EXTRAIT DU TEXTE:
Ça ne paraît peut-être
pas tous les jours, mais je suis historienne. J'ai un bac ce qui me
permet de m'arroger ce titre. Sans trop le vouloir, j'ai baigné dans
l'histoire socioreligieuse tout au long de mon parcours. J'y revenais
continuellement, sans même m'en rendre compte. Au bout d'un an, j'ai
fini par prendre les cours qui s'inscrivaient directement en ce sens,
dans toutes les directions. Ainsi, j'ai suivi un séminaire sur les
religions animistes de l'Afrique Noire, un autre sur les religions
traditionnelles de l'Asie, quelques cours sur le judaïsme, un paquet
de cours sur l'Islam et une pléthore de cours sur le christianisme.
Si j'ai suivi tant de
cours sur l'histoire de l'Islam c'est, en partie parce que j'étais
fascinée par son expansion fulgurante entre 634 et 751 de notre ère,
quasiment sans violence. À force de taxes et d'impôts rédhibitoires
plutôt qu'à coups d'estoc. Je trouvais cette forme de prédication
et de manière d'occuper, certes par la force, le territoire,
pratiquement rafraîchissante si je comparais avec les pratiques de
mes propres ancêtres qui se tapaient dessus au nom d'un Dieu qui
n'avait jamais rien demandé de tel.

EXERCICES À FAIRE:
**1.** Recopiez tel quel le passage de l'extrait sur l'histoire socioreligieuse compris entre « Ça ne paraît » et « sur le christianisme. », ces deux segments inclus.
**2.** Reprenez l'extrait sur l'histoire socioreligieuse et écrivez-en la suite, en commençant après sa dernière phrase.
Les items proviennent d'une autre source que l'extrait.

LISTE DES ITEMS:
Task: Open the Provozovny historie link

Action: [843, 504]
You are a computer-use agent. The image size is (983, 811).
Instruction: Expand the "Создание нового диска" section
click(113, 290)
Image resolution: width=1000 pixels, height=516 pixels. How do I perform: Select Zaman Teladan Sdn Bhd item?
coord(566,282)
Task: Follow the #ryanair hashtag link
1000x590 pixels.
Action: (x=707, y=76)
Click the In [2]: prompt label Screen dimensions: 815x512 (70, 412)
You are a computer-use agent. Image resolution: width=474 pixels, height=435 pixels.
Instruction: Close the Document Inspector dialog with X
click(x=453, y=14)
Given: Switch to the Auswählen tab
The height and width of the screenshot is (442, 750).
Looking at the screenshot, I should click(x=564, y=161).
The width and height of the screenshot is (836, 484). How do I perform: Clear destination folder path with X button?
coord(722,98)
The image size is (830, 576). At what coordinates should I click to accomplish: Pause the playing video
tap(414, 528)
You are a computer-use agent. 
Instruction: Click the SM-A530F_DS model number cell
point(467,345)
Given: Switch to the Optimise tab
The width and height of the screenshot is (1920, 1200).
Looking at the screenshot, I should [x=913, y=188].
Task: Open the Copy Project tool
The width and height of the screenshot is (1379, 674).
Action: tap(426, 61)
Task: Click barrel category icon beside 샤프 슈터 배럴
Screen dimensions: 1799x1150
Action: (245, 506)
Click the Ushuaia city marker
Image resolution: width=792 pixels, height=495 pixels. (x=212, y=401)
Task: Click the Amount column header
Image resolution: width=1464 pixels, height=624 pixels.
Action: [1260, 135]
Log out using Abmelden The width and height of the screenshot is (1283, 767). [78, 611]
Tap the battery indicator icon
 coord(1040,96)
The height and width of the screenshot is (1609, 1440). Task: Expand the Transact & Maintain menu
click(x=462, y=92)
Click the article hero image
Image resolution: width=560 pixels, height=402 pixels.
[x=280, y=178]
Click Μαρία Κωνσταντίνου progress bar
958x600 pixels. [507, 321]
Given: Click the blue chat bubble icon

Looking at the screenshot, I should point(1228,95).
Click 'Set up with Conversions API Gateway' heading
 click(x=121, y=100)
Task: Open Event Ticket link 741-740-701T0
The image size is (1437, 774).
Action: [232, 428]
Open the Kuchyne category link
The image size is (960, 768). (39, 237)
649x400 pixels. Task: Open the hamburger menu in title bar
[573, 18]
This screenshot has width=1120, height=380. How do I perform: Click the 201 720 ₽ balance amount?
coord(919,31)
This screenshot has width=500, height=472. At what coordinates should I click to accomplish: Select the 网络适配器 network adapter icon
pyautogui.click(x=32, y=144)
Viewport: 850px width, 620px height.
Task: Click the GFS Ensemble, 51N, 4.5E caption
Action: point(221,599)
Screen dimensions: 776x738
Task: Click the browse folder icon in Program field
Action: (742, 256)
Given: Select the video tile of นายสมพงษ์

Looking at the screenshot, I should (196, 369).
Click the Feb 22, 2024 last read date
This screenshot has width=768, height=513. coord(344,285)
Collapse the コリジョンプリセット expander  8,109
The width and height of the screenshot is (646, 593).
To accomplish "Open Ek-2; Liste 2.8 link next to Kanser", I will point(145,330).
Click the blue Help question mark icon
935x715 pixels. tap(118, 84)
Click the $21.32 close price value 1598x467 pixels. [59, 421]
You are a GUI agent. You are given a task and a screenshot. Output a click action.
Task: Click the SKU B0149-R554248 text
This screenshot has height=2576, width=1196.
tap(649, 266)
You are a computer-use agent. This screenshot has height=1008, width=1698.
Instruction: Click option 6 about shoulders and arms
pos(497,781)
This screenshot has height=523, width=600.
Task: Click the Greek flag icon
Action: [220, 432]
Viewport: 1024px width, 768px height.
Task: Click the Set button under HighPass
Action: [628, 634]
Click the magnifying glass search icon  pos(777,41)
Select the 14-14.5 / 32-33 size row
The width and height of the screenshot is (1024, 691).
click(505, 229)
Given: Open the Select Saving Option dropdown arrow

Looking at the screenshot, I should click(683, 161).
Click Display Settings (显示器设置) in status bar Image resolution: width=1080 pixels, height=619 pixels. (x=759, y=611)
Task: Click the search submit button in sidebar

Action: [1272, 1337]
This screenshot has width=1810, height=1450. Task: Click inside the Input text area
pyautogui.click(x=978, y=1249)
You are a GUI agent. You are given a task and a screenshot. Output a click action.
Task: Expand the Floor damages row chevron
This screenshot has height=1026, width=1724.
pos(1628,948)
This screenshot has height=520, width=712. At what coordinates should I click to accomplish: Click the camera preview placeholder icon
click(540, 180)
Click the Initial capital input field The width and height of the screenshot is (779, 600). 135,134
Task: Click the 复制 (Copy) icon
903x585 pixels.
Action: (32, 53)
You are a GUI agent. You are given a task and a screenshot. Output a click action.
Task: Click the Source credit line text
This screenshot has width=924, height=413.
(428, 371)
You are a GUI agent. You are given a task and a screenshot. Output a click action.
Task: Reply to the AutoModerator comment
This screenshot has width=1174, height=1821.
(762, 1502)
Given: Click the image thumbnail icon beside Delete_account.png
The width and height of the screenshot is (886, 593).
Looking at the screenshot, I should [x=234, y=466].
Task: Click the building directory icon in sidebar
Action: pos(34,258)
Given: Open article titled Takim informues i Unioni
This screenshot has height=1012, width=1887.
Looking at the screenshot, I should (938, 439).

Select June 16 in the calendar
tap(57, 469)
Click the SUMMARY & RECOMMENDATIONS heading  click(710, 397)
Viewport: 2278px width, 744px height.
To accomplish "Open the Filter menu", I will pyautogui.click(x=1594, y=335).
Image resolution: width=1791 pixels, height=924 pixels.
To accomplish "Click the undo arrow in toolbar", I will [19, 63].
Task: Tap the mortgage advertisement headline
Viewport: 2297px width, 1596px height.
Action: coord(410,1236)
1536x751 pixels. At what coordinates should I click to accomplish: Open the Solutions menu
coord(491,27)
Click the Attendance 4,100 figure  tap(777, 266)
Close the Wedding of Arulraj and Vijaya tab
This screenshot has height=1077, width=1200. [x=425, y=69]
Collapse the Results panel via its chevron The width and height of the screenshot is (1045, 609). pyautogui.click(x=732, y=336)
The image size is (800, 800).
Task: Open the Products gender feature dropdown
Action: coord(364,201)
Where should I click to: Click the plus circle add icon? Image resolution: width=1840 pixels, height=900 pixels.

RÉPONSES AUX EXERCICES:
**1.**
Ça ne paraît peut-être
pas tous les jours, mais je suis historienne. J'ai un bac ce qui me
permet de m'arroger ce titre. Sans trop le vouloir, j'ai baigné dans
l'histoire socioreligieuse tout au long de mon parcours. J'y revenais
continuellement, sans même m'en rendre compte. Au bout d'un an, j'ai
fini par prendre les cours qui s'inscrivaient directement en ce sens,
dans toutes les directions. Ainsi, j'ai suivi un séminaire sur les
religions animistes de l'Afrique Noire, un autre sur les religions
traditionnelles de l'Asie, quelques cours sur le judaïsme, un paquet
de cours sur l'Islam et une pléthore de cours sur le christianisme.

**2.**
J'étais aussi intéressée
par la relation relativement distante que l'État gardait face à la
religion dans cette partie du monde et aussi le nombre de
connaissances scientifiques, culturelles qui foisonnaient à Bagdad
tandis que l'Europe croupissait dans son Moyen-Âge. Époque durant
laquelle l'éducation était clairsemée, les connaissances dans les
mains de peu de gens, l'alphabétisation élitiste et la pauvreté
galopante.
Pour désennuyer les
noblesses européennes, les empêcher de se pourfendre trop vivement,
il fut décidé d'aller chasser l'infidèle sur ses propres terres.
Au nom de Dieu. Un Dieu d'amour, de pardon, de solidarité et de
partage. Mais au nom de qui on justifiait les hordes d'assassinats
d'innocents pour des questions de politiques intérieures, si je
raccourci un peu le schéma.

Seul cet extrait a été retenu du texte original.